How do I make an insurance claim?
In the unfortunate event of an accident, you should first click pictures of the damage at that location and then file an FIR (First Information Report) at the nearest police station. Then, contact your insurance company. You can get the car towed to a workshop of your choice and the insurance company will send an executive to assess the extent of the damage. The repair work should begin only after the executive has assessed your car and given a go-ahead with an estimation of the costs involved. You will also need to fill up a form that states details about the vehicle, how the accident happened, details of the person driving at that time and the FIR number.
In certain cases, it’s better to not file a claim. For example, if another vehicle merely scrapes you car’s bumper in traffic, then the cost of re-painting it won’t be too expensive, unlike mechanical damage, where parts need to be replaced. So if the repair cost is reasonable, then don’t claim it, because by doing so you will be able to retain the No Claim Bonus when you renew the policy.
What if the insurance company declares my car as a write-off?
In the case that your car is involved in a major accident and suffers severe damage, then the insurance company may choose to declare the vehicle as a total loss or a write-off, especially if the cost of repairing is more than 75 percent of the Initial Declared Value. This figure will differ from one insurance company to another. However, to claim for a total loss, you will have to transfer the ownership of the car to the insurance company. You will need to submit all documents related to the vehicle like the original registration papers, duplicate keys and an NOC from the RTO. After the insurance company completes all the formalities, you can expect the reimbursement to arrive in a few weeks.

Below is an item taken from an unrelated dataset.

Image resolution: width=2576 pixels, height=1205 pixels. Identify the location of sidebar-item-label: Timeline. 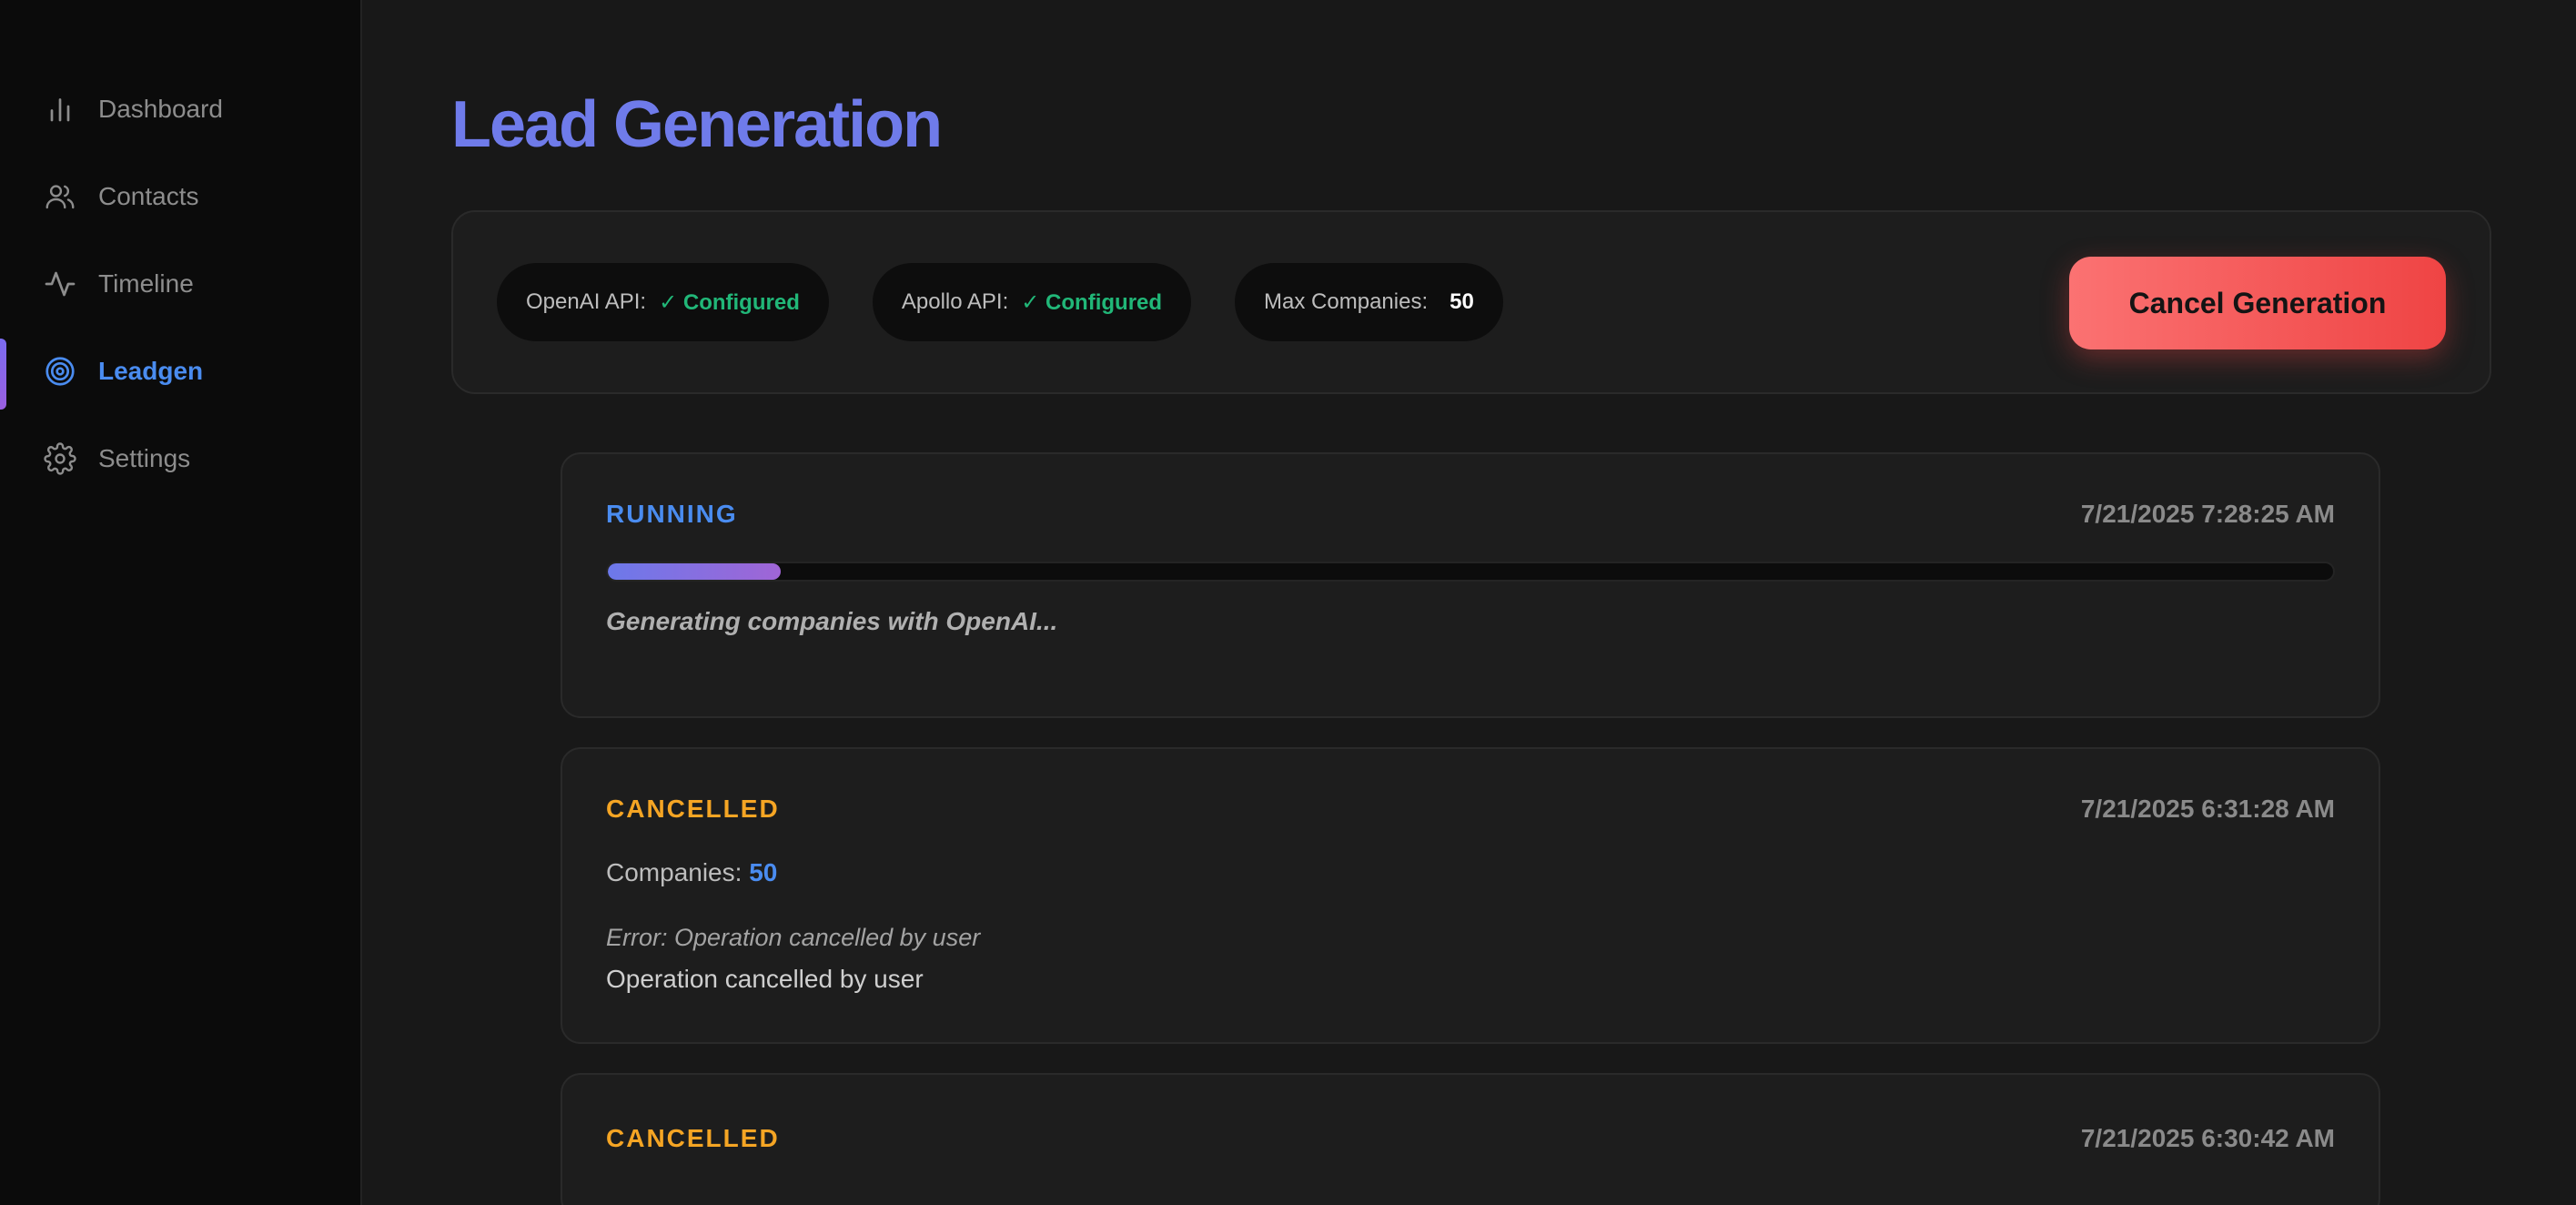
(146, 284).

When does the policy need to be renewed?
Typically, a car insurance policy is valid for a year from the day of issue. The company with which you have your existing policy will start reminding you to renew it a few months before it expires. Even if you apply and get new insurance before the current one expires, the new policy will come into effect only after the expiry date of the existing one. The insurance policy takes a few weeks to process and a cover note is generally issued as proof that you have applied for a new one, and is valid for two months. But, do not forget to get a copy of the actual policy as soon as possible. In case you fail to renew the policy before it expires, you will end up losing your No Claim Bonus, if you were eligible for one.
While renewing car insurance, it is possible to save some money if you are smart. Always renew the vehicle’s insurance policy before the current one expires. Remember to first ask about the status of your No Claim Bonus, ask if there are free add-ons and how much voluntary excess is possible. Doing this will immediately tell the seller you are well informed. After that, remember to read the terms and conditions carefully. Going for a comprehensive insurance policy with add-on covers is your best bet, if you can afford it.